After gathering summary statistics, I created some exploratory visualizations using the ggplot2package. I noticed an inverse relationship between the number of steps taken in a day and the sedentary minutes. As the total steps increased, the sedentary minutes tended to decrease. This suggested that individuals who were more active in terms of steps were likely to spend less time in a sedentary state.

ggplot(data=Daily_Activity_Data, aes(x=Total_Steps, y=Sedentary_Minutes,
color=Total_Steps)) + geom_point()

scatter-plot-1

I also indentified a generally linear relationship between minutes asleep and time in bed. As expected, more time in bed correlated with increased sleep duration. However, some participants showed unexpected trends, spending extended time in bed with relatively lower minutes asleep.

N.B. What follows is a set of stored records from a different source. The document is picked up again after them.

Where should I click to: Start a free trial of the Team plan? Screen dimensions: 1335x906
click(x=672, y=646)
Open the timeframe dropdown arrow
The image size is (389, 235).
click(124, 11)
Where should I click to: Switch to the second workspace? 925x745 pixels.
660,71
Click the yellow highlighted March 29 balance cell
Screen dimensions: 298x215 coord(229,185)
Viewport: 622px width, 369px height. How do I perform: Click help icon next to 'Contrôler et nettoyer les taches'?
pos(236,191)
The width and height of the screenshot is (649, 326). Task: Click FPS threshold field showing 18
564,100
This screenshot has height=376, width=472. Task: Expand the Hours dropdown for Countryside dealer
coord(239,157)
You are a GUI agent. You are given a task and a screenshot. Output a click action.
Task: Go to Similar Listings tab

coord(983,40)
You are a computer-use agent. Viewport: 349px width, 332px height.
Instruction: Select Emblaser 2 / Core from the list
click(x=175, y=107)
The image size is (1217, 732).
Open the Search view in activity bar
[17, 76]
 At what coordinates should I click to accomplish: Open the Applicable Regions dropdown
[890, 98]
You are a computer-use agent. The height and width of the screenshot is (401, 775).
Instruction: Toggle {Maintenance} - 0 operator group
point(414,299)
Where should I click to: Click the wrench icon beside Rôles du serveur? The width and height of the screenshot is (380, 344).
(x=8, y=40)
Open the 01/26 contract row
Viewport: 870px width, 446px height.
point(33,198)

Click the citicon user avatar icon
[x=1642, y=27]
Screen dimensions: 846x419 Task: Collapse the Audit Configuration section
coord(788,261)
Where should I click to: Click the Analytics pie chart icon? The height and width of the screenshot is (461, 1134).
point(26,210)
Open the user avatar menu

ggplot(data=Sleep_Day, aes(x=Total_Minutes_Asleep, y=Total_Time_In_Bed)) + geom_point()

Key Findings

The daily activity data revealed a diverse range of step counts and distances, with a notable amount of sedentary time in participants. Sleep activity data, on the other hand, indicated variations in sleep records, minutes asleep, and time in bed, offering a snapshot of users’ sleep patterns. Understanding this inverse relationship between steps and sedentary minutes is crucial for Bellabeat’s marketing strategy.

In terms of daily activity, Bellabeat’s team can customize marketing strategies for those with lower step counts by emphasizing the Leaf wellness tracker as a starting point to track their activity and sleep. Additionally, for those with higher step counts can benefit from messages highlighting the comprehensive analysis provided by The Bellabeat’s app to help them better understand their habits and make healthy decisions.

Recommendations

To enrich the analysis, I would consider additional data on user demographics, such as age, gender, and fitness levels. This information can tailor insights to specific user groups, enhancing product personalization and marketing efforts.